Raw items
***

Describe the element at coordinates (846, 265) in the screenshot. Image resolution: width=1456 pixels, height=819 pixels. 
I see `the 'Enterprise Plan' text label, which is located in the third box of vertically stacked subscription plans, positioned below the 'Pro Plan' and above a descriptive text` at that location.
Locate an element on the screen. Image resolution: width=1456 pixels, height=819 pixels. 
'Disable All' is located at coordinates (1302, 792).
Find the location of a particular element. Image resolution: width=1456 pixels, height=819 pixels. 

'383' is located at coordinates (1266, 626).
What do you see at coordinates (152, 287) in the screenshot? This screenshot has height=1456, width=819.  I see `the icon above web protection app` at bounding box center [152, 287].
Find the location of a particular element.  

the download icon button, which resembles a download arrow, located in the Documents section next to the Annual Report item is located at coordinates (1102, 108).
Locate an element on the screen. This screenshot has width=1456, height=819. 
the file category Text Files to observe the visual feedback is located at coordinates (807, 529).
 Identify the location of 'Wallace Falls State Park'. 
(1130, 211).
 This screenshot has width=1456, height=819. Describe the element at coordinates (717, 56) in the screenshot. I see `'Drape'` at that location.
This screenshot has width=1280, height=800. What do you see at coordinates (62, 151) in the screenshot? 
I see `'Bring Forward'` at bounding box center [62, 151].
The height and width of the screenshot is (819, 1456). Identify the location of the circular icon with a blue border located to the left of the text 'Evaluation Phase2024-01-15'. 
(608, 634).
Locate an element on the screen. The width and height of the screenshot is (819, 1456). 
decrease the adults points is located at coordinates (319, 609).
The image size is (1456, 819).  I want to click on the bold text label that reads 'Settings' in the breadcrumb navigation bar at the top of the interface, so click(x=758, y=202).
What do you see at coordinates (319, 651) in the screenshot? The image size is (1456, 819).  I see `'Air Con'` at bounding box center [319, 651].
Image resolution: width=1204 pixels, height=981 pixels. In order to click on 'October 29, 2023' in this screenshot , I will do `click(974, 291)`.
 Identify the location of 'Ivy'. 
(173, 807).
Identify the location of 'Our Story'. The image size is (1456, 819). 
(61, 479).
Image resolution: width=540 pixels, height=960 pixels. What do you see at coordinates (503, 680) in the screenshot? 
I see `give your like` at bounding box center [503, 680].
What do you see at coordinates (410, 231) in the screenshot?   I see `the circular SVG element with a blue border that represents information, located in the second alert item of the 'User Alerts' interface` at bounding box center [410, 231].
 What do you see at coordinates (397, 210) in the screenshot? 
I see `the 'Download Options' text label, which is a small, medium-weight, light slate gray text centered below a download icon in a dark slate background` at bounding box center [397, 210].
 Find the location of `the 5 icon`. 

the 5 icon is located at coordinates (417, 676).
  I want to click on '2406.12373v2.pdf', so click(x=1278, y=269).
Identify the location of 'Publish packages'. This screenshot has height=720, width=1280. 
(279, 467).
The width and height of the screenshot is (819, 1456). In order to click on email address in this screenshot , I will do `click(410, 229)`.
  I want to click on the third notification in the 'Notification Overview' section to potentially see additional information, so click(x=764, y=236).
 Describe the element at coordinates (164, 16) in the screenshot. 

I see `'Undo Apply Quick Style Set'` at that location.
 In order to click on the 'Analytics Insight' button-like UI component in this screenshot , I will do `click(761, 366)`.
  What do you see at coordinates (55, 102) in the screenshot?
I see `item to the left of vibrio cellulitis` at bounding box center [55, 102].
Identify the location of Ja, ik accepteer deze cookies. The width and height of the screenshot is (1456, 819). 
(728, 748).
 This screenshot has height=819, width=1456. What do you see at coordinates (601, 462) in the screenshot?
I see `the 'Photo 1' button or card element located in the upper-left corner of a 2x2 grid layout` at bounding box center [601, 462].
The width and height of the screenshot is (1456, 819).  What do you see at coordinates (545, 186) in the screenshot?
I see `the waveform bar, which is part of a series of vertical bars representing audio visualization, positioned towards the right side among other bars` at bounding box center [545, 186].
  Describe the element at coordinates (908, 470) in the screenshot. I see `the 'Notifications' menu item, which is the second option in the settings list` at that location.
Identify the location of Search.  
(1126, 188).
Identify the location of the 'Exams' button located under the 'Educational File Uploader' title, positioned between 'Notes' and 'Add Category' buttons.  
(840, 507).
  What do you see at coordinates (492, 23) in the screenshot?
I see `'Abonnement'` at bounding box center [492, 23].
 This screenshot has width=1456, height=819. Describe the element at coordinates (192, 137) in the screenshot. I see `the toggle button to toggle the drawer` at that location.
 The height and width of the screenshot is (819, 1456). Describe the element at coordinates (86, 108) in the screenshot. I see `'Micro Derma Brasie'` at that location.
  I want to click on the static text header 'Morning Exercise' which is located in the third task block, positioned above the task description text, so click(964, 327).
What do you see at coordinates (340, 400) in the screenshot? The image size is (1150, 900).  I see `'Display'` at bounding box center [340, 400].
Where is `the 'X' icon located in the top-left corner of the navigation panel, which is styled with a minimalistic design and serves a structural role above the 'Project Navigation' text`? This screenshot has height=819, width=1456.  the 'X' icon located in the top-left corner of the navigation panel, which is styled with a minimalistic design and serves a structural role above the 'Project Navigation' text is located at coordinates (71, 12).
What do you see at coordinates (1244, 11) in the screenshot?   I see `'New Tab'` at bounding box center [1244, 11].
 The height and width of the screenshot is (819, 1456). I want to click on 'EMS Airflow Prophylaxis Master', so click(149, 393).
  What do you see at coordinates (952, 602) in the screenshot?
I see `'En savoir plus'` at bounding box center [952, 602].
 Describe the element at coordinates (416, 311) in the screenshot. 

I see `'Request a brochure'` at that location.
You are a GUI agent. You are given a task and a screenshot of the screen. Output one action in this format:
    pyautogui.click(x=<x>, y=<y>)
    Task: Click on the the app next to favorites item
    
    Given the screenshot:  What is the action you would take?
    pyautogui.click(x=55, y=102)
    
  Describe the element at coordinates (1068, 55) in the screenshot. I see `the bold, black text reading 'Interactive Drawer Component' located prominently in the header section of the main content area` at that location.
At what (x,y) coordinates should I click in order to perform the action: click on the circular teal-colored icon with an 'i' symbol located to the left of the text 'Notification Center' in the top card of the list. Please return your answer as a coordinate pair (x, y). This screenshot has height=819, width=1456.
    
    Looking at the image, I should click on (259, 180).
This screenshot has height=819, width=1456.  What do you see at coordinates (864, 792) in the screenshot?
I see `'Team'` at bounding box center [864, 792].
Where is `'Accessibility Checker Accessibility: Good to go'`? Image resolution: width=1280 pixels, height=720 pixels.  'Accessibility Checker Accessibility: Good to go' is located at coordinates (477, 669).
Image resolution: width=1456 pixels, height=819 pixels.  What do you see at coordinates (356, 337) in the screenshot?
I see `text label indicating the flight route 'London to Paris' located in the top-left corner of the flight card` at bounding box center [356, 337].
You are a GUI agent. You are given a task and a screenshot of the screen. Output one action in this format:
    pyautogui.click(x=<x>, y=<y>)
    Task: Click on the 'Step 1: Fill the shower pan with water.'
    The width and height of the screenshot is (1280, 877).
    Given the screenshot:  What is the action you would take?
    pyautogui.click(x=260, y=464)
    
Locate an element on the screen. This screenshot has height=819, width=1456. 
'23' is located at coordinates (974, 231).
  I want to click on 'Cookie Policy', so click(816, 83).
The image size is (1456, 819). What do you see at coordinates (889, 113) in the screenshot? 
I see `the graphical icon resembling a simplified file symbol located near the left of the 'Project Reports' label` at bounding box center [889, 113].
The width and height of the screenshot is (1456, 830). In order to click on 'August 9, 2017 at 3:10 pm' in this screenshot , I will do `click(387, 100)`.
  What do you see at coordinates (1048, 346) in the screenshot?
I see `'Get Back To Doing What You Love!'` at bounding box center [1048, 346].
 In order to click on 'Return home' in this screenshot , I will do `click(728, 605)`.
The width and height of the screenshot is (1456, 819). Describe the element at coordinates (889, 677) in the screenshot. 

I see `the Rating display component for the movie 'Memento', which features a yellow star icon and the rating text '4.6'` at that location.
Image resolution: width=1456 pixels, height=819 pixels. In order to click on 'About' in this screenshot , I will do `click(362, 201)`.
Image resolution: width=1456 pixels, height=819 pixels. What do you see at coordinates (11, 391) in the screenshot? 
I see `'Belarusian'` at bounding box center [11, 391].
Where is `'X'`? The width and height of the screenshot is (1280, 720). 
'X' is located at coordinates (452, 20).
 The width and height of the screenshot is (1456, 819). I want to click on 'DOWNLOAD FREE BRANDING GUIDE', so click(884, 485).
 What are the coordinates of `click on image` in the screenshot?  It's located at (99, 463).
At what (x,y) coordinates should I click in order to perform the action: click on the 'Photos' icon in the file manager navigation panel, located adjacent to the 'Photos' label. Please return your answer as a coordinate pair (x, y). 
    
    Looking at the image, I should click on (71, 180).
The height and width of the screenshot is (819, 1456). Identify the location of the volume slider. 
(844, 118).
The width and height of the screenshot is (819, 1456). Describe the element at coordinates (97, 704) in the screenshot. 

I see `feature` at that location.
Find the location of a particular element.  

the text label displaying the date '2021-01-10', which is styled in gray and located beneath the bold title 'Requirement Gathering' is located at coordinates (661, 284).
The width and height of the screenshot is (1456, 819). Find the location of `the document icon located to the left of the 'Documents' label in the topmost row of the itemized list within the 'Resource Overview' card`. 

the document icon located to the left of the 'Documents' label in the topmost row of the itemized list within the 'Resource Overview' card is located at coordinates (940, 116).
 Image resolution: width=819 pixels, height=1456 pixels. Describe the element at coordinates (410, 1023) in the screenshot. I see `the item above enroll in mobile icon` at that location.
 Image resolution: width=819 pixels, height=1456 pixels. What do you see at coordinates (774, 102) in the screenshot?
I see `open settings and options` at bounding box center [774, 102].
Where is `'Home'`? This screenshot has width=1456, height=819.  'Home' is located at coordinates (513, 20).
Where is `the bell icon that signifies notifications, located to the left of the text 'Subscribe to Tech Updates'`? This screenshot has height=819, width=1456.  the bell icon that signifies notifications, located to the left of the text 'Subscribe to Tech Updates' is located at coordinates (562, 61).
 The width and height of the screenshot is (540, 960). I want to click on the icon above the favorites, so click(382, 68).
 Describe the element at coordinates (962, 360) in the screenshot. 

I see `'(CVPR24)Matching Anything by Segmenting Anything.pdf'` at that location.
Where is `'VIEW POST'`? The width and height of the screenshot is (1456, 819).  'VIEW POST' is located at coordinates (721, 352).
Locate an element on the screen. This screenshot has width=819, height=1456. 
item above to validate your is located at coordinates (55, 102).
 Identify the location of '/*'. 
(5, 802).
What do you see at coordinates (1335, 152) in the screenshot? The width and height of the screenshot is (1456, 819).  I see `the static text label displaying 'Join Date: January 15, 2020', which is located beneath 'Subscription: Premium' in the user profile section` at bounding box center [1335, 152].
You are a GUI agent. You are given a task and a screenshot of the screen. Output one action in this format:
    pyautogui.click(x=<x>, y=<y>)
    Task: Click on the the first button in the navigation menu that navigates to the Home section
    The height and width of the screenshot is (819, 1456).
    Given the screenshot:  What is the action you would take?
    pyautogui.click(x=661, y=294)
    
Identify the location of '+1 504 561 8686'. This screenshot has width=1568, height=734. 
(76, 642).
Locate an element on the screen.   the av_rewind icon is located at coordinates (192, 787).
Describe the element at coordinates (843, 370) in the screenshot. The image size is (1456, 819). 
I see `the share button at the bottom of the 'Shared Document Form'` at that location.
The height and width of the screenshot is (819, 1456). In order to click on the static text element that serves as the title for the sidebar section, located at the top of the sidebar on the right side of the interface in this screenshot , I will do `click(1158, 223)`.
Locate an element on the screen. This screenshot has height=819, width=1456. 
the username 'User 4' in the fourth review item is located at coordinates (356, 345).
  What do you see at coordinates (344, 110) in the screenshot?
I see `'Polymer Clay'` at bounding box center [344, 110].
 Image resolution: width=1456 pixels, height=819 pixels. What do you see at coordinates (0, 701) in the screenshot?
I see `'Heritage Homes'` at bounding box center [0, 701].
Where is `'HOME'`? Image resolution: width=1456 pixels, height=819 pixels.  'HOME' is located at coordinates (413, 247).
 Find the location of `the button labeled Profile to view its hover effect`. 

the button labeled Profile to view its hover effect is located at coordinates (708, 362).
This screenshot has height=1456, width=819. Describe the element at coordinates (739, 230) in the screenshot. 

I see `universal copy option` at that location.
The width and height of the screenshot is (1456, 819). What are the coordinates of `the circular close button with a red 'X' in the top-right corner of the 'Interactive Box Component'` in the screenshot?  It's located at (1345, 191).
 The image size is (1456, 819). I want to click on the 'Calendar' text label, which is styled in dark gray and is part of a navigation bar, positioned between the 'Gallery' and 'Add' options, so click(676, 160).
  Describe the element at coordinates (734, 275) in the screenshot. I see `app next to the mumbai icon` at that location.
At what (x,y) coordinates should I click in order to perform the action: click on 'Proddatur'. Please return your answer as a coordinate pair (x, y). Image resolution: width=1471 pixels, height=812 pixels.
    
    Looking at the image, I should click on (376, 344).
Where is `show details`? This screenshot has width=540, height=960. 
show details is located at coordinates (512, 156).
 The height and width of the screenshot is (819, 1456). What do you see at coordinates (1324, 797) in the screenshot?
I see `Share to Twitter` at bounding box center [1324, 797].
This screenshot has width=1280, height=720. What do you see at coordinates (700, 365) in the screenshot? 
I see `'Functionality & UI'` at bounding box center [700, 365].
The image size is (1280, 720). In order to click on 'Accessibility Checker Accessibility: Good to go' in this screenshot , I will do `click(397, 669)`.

***

Exercise prompt: Convert the items from the beginning through the line containing "the third box" into a numbered list, leaving out any blank lines.

The output:
1. Describe the element at coordinates (846, 265) in the screenshot. Image resolution: width=1456 pixels, height=819 pixels. 
2. I see `the 'Enterprise Plan' text label, which is located in the third box of vertically stacked subscription plans, positioned below the 'Pro Plan' and above a descriptive text` at that location.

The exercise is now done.